> **Written instruction**
Reproduce each of the following records verbatim, line for line.

> **Information shown**
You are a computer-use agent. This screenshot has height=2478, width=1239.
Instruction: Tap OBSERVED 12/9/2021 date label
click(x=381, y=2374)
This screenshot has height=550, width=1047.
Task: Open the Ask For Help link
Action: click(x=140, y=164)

> **Response**
You are a computer-use agent. This screenshot has height=2478, width=1239.
Instruction: Tap OBSERVED 12/9/2021 date label
click(x=381, y=2374)
This screenshot has height=550, width=1047.
Task: Open the Ask For Help link
Action: click(x=140, y=164)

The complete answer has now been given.